♥ Gluttony, ♥ weird packets, ♥ kernel bugs etc...
Personally, I can tackle most of the common Linux problems, but then, I get punched to the face from a completely unexpected direction. Kernel issues are the ones that are the hardest for me to debug, and when one happens, it always takes me whole day to come to that magical conclusion…
I ♥ our admin team
For those who don’t know yet, I’m also one of network admins at Sinkuleho dormitory (next to ČVUT FEL in Prague, Dejvická). Our little admin team takes care of total of 8 physical servers, plus a pack of switches, wireless network and stuff, and from the software side of things, I manage most of the monitoring.
I ♥ NtopNG
So… I needed to upgrade our Ntop installation. Ntop is a neat flow collection and monitoring software. Just pour the network data in and watch the awesomeness coming out.
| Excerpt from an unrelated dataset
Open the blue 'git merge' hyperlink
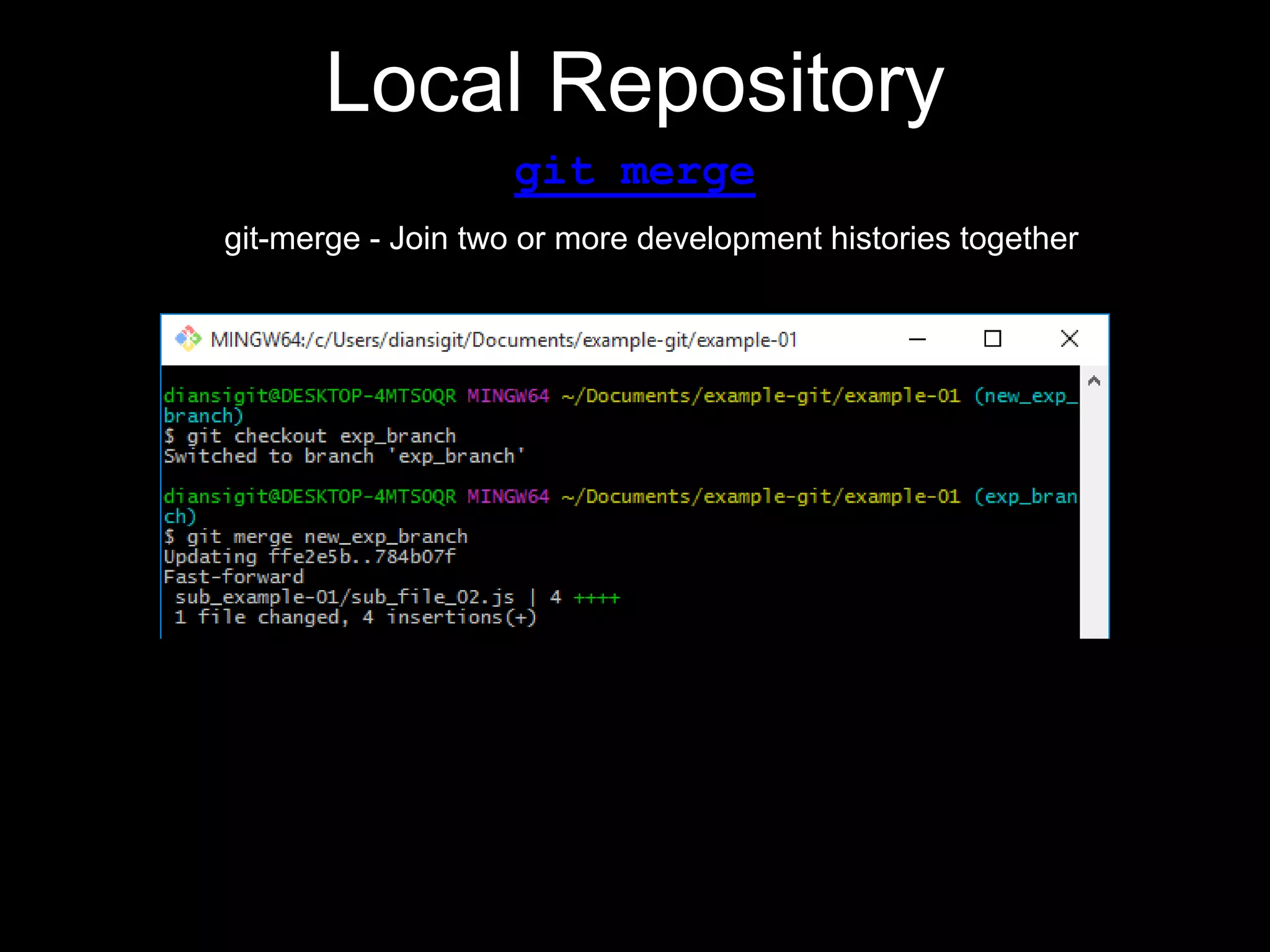1270x952 pixels. click(x=634, y=173)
Mainly our local<->remote traffic goes through that thing.
Since I’ve had some issues with Redis getting filled after a few days, I decided to upgrade NtopNG from stable to current Git HEAD. First compilation attempt was unsuccessful, but the very next day Compilation fix appeared in the repo and everything went smoothly afterwards.
Until I decided to run it.
I 😕 weird errors
Heeey that new error I never ever had, how are you? Come in, come in! Make yourself at home! Wanna some tea? So, how’s life? You’re feeling fine? That’s amazing, I’m feeling freaking betrayed by you!
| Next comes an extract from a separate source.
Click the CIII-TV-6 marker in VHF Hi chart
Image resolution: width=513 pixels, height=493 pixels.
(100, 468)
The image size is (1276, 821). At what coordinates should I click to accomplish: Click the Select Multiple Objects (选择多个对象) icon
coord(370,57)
^^ my feelings when ntop crashed after a few seconds of running. When I finally run it in the foreground, this tiny error creeped out:
ntopng supports only batman-adv version 2013 and 2014.
I mean, what?! I don’t even know that! So I went to the Internet if anyone had the same issue. It turned out that this piece of code was inserted into ntopng just a few weeks ago. The idea of reverting that patch was very tempting. But then, again, I don’t use Batman packets and I have no idea how they got there!
Next step: tcpdump. See if I can trace the source.
I ♥ packets with mangled types
And that’s where the whole madness began. Quick peek into the network traffic suggested that Gluttony, our dearest data storage server, was to blame. I saw a plethora of unknown Ethernet types and was worried that the network adapter had died.
The dump above was taken from our monitoring port. The structure of the alien packets suggested that only protocol (type/length) has changed, and inside was regular TCP connection - continuation of the stream above. And tcpdump from Gluttony showed the exactly same thing. Funny thing is, it started happening only after a few thousand packets.
We also have several VLANs running on our network and the monitoring port is combining them using 802.1q trunk. So I found it weird that the packet type was suddenly so different.
Maybe the kernel went nuts? Improbable, but possible, so the first thing I restarted network interfaces. Of course it didn’t help. Then I rebooted the machine. But I still had the weird packets in my logs. Interestingly enough, the download (and network traffic) was working pretty much fine, even with this weirdness. It was the first clue.
I ♥ diversity
Luckily, I still have both Windows and Linux on my notebook, so I went to capture with that. I’ve connected monitoring directly to my computer, and the weird Ethernet types disappeared. At the same time, the problem persisted on both servers.
So I tried to capture on Pride, our Linux router, and I also didn’t find the issue!
Tcpdump and libpcap versions? Nah, they’re all the same. Not when comparing Windows and Ubuntu, but Pride, Envy and Gluttony had the same, and Pride didn’t have the issue. That’s when it hit me.
I 😕 old kernels
Our router was the only machine that had new, 3.18 kernel, while the others were stuck with 3.10.41. Was it really that? I put it to the test.
And with the new 3.18 kernel, the issue disappeared! :-) Even ntop was able to start without any issues this time.
I didn’t manage to find the particluar patch that fixed the bug yet, though I’m sure it was pretty soon after 3.10.41. What a nasty bug that is! But not the only one, I had some issues with IPv6 multicast as well which 3.18 fixed. Perhaps we were just lucky.
What made this bug interesting is that, after some research, I found that only the packet capture was affected, not the actual communication, which was a relief, at least partially. Still, it’s nice to have it fixed. Until next bug, that is. ;-)